For many on Wall Street, Jerome Powell did not deliver the "hawkish hold" that investors expected, sparking a stock and bond rally. While he did not rule out another rate hike, the market now believes the Fed is done.
Traders were encouraged after Powell stated that the current tightening cycle has progressed significantly and that officials are "proceeding carefully." The S&P 500 was trading near session highs, up more than 1%. Ten-year US interest rates fell 18 basis points to 4.75%, owing to the Treasury's plans to slow the rate of increase in long-term debt sales. Swaps for January show a peak rate of 5.41%, which equates to only eight basis points more hikes.
Another pertinent aspect of the Fed statement and Powell's subsequent remarks was the mention of the impact of the recent surge in Treasury yields - and how that will affect monetary policy in the future.

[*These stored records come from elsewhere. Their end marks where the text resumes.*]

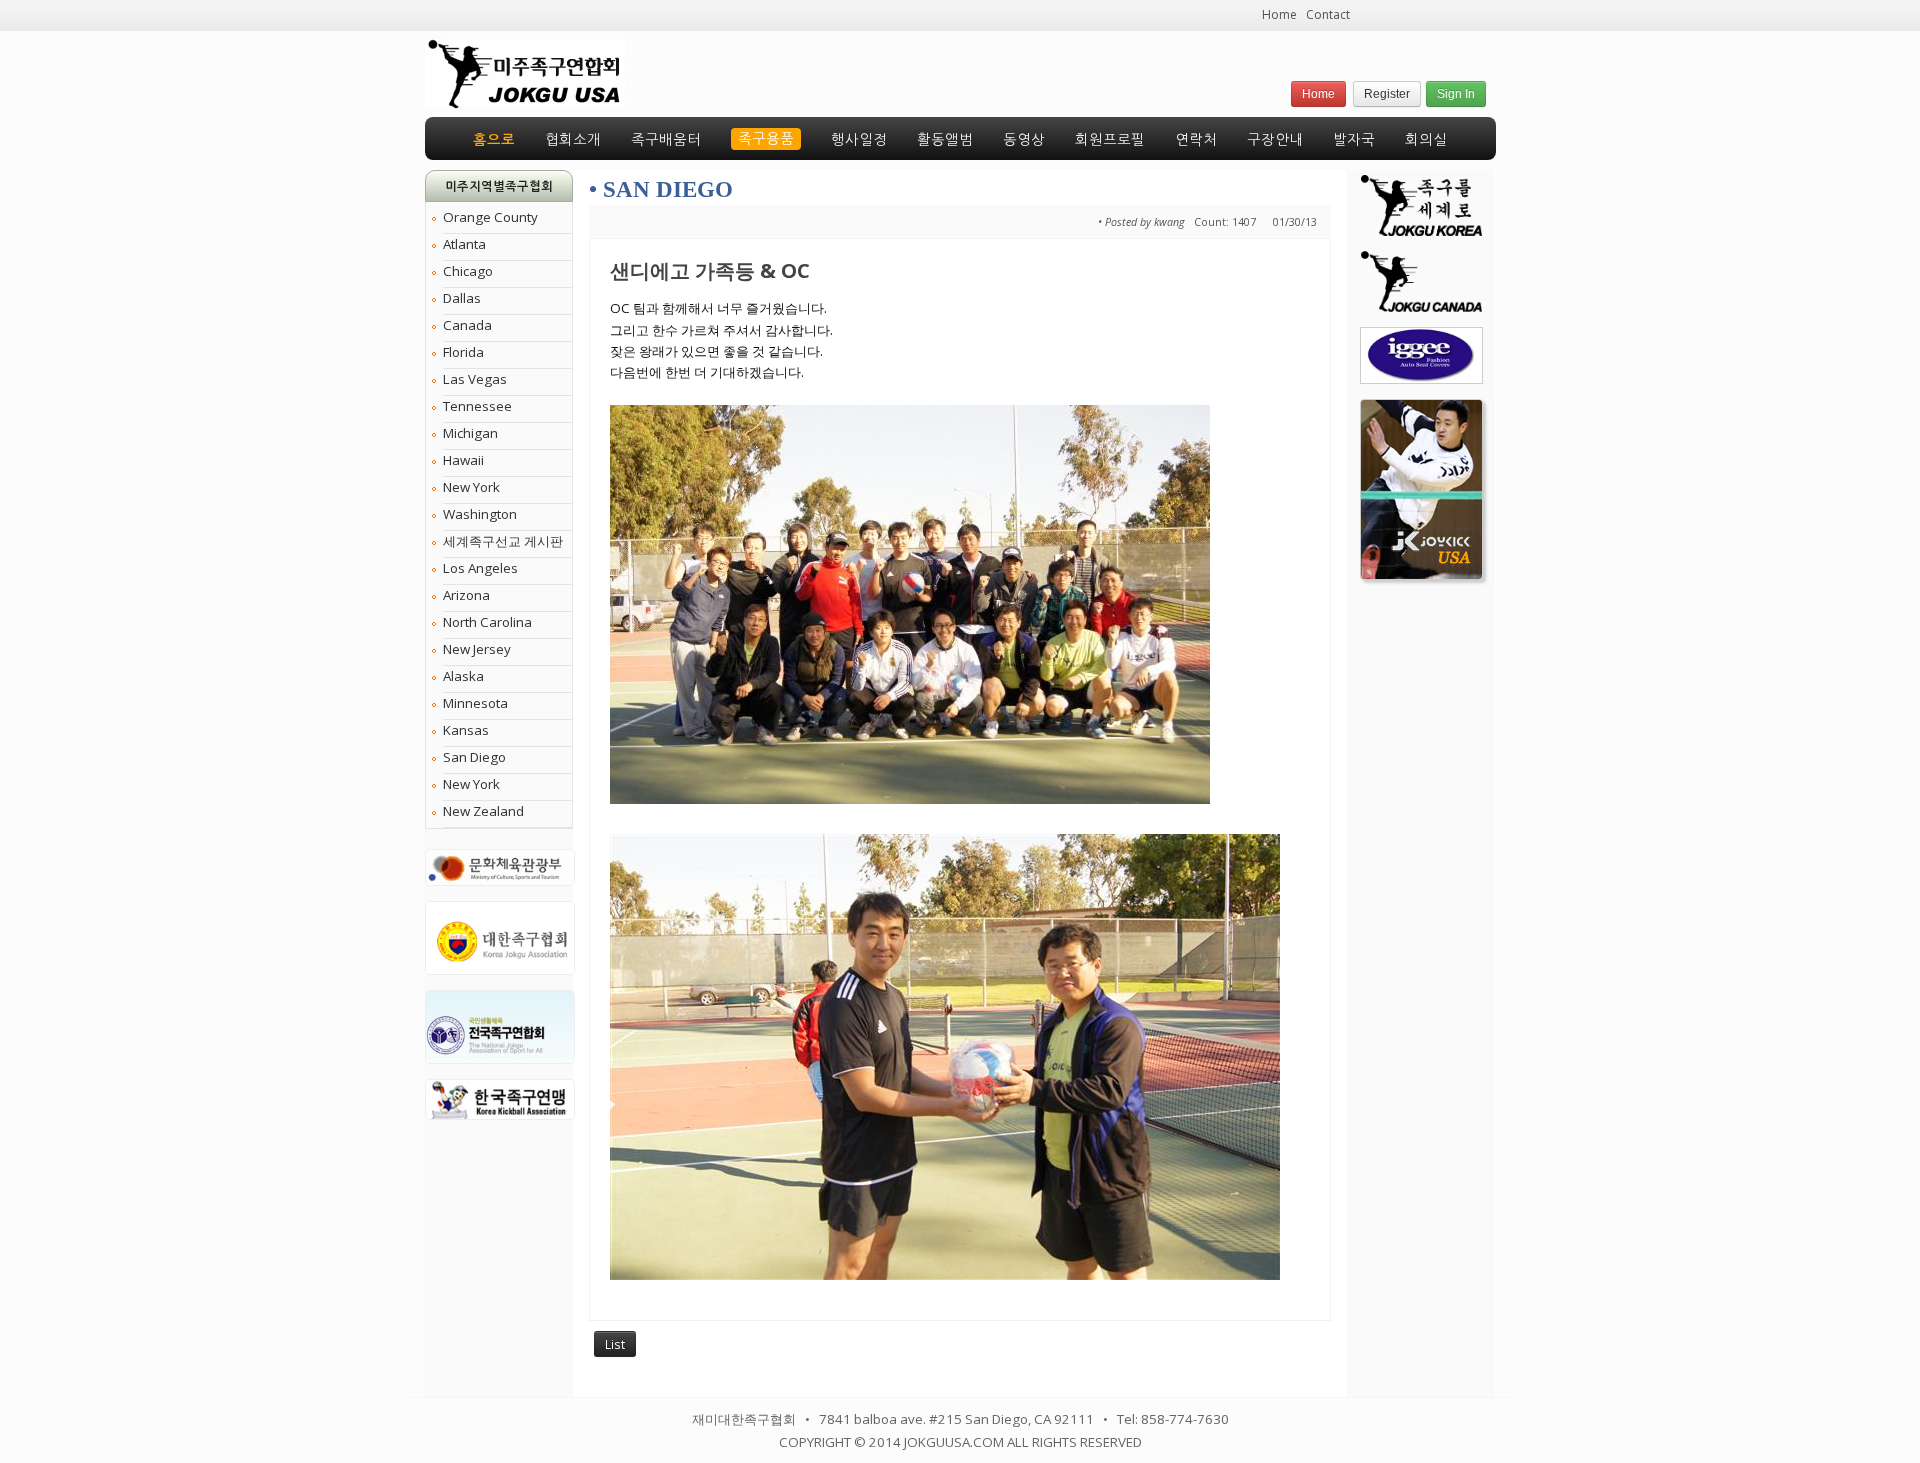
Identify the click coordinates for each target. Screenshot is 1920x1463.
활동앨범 (945, 140)
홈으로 (494, 140)
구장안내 (1275, 140)
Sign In (1456, 94)
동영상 (1024, 140)
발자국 (1354, 140)
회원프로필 (1110, 140)
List (615, 1344)
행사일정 (859, 140)
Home (1279, 14)
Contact (1328, 14)
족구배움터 (666, 140)
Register (1387, 94)
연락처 (1196, 140)
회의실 (1426, 140)
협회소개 (573, 140)
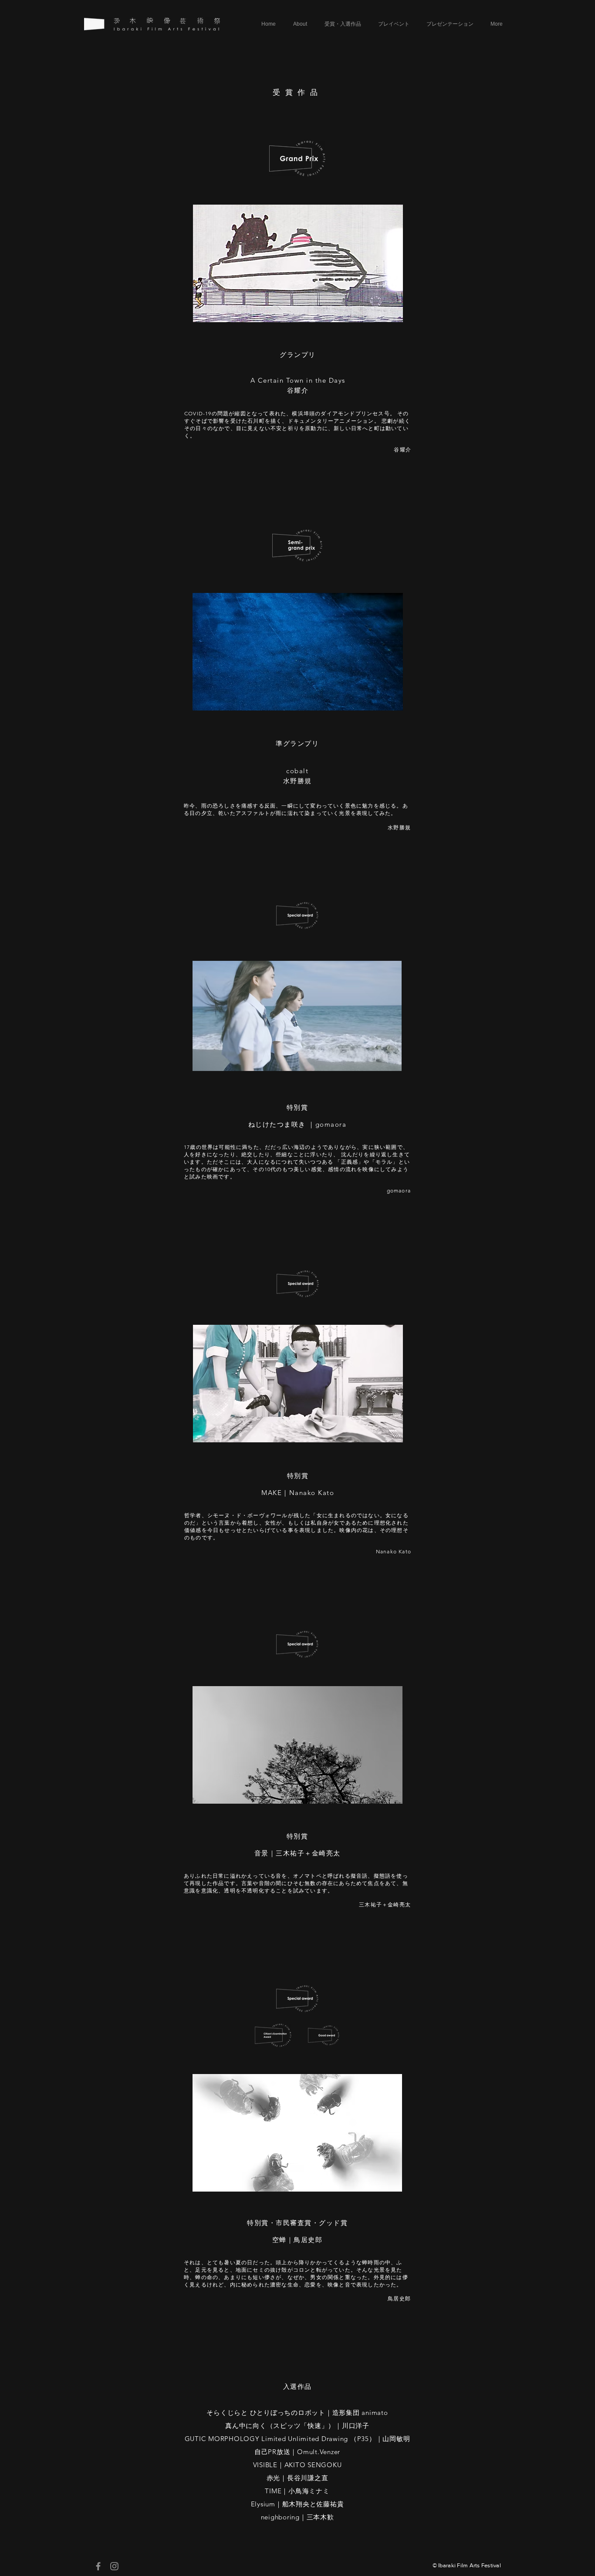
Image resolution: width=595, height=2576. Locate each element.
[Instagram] (114, 2566)
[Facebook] (98, 2566)
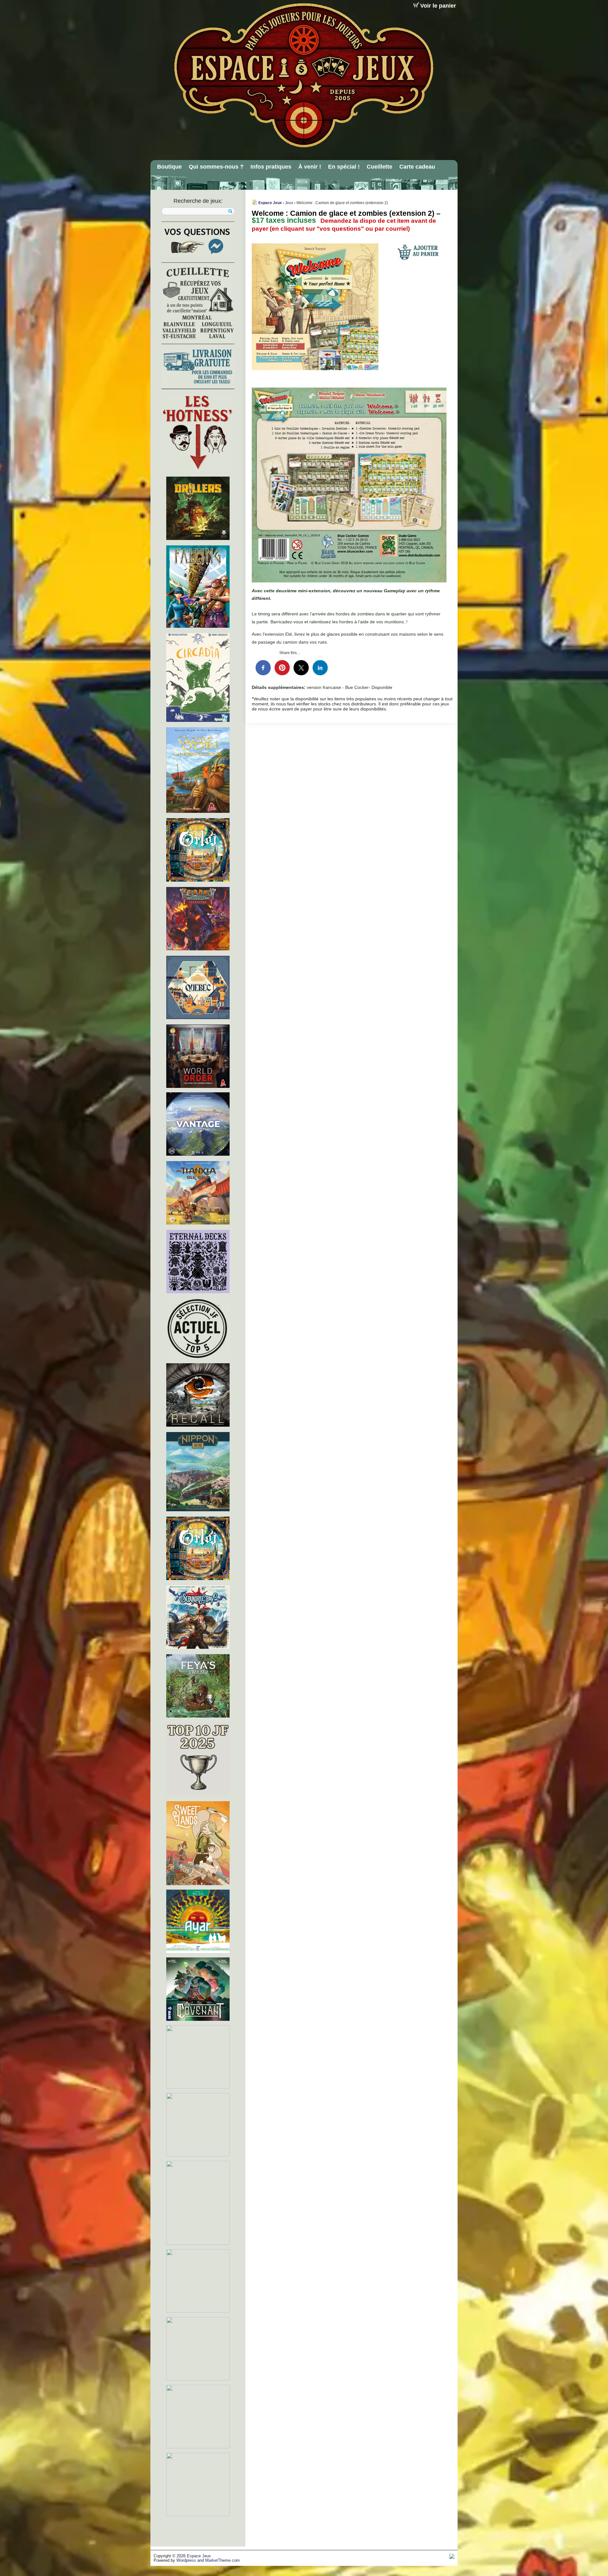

The perception is that the massive increase in longer-term rates has effectively completed some of the tightening work that the Fed has been attempting.
The decision kept the benchmark federal funds rate target range unchanged at 5.25% to 5.5%, the highest since 2001, as part of a strategy to slow the pace of rate increases as the Fed nears the end of its tightening campaign. One change was to change their description of the rate of economic growth from "solid" to "strong" to reflect better economic data released since their September meeting.